1.6 重组质粒标准品的制备 利用DNA胶回收试剂盒回收1.5的扩增的目的条带，克隆于pMD19-T载体，构建重组质粒pMD-APPV、pMD-PRRSV，分别转化至DH5α克隆菌，选取阳性克隆菌由上海生工生物工程技术服务有限公司测序，将测序正确的样品扩大培养后采用上述质粒小提试剂盒分别提取pMD-APPV和pMD-PRRSV两种重组质粒作为双重RT-PCR的反应模板及质粒标准品。

1.7 双重RT-PCR方法的优化 在单一RT-PCR基础上，采用方阵试验分别对双重RT-PCR反应体系中的退火温度、循环次数、引物浓度、模板量等进行优化，建立最佳反应条件。

1.8 双重RT-PCR的特异性试验 利用已建立的双重RT-PCR，对JEV、CFSV、PEDV的 cDNA进行扩增，同时以无模板的PCR反应体系作为阴性对照，重组质粒pMD-APPV、pMD-PRRSV分别为阳性对照进行检测，扩增产物经1.5%的琼脂糖凝胶电泳分析。

1.9 双重RT-PCR敏感性试验 分别测定pMDAPPV和pMD-PRRSV的浓度，并对其进行10倍倍比稀释(10-1～10-7)。利用建立的双重RT-PCR和单一RT-PCR进行敏感性试验，同时设置阴性对照。

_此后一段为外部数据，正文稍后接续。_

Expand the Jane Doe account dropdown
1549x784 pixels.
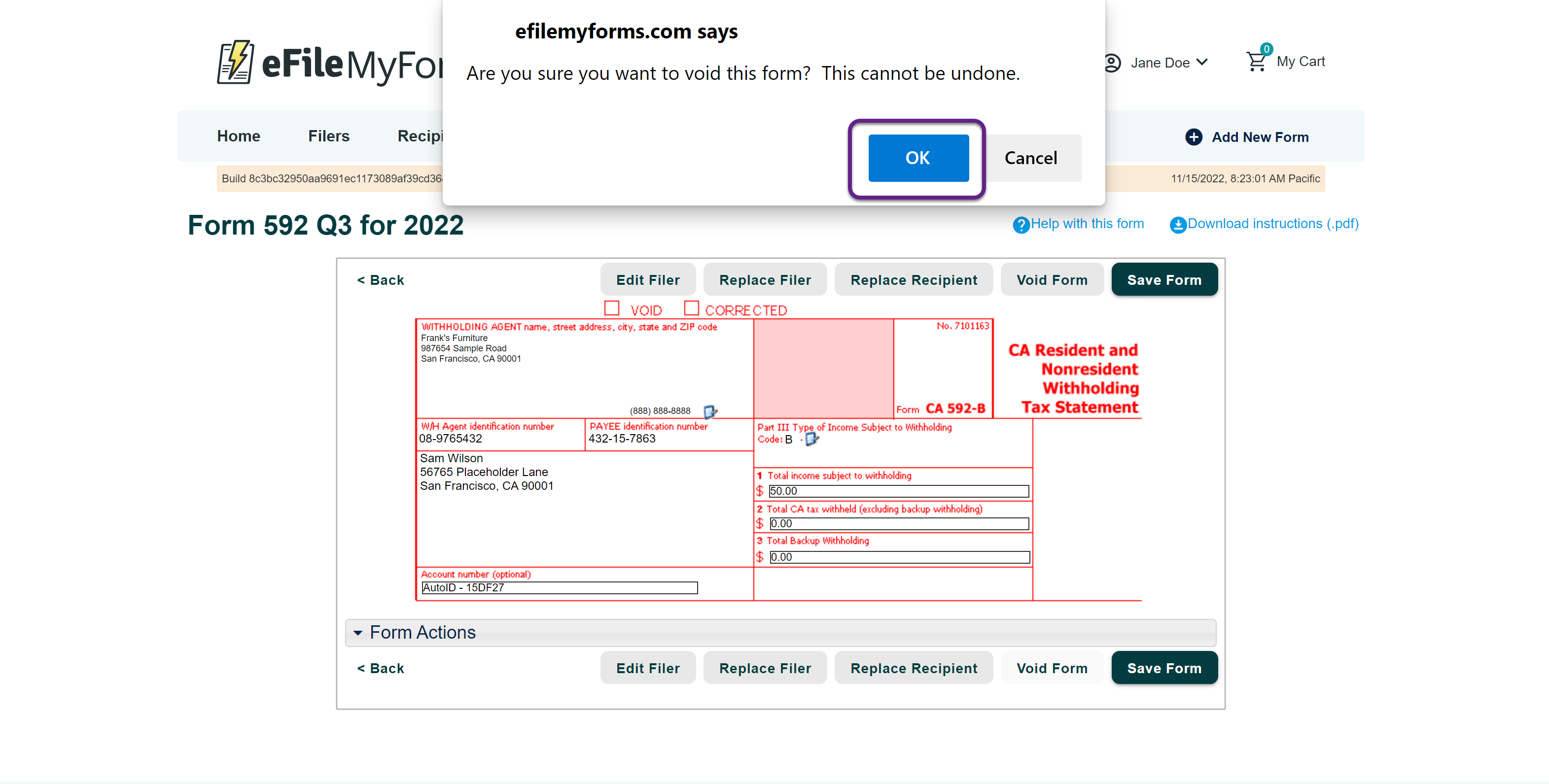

1.10 双重RT-PCR重复性试验 利用建立的双重RT-PCR进行批内批间重复性试验。批间重复试验：在不同时间段分别从阳性克隆菌DH5α中提取出pMD-APPV、pMD-PRRSV两种重组质粒，在同一条件下进行5次重复性试验；批内重复试验：取浓度为分别为 2.17×106拷贝 /μL、3.13×106拷贝 /μL 的pMD-APPV、pMD-PRRSV两种重组质粒在一次试验做5次重复。

1.11 临床应用 利用建立的双重RT-PCR方法对73份病料样品的cDNA进行RT-PCR扩增，同时利用本实验室两种病毒的单一RT-PCR进行检测，产物于1.5%琼脂糖凝胶电泳检测，以验证该方法的实用性。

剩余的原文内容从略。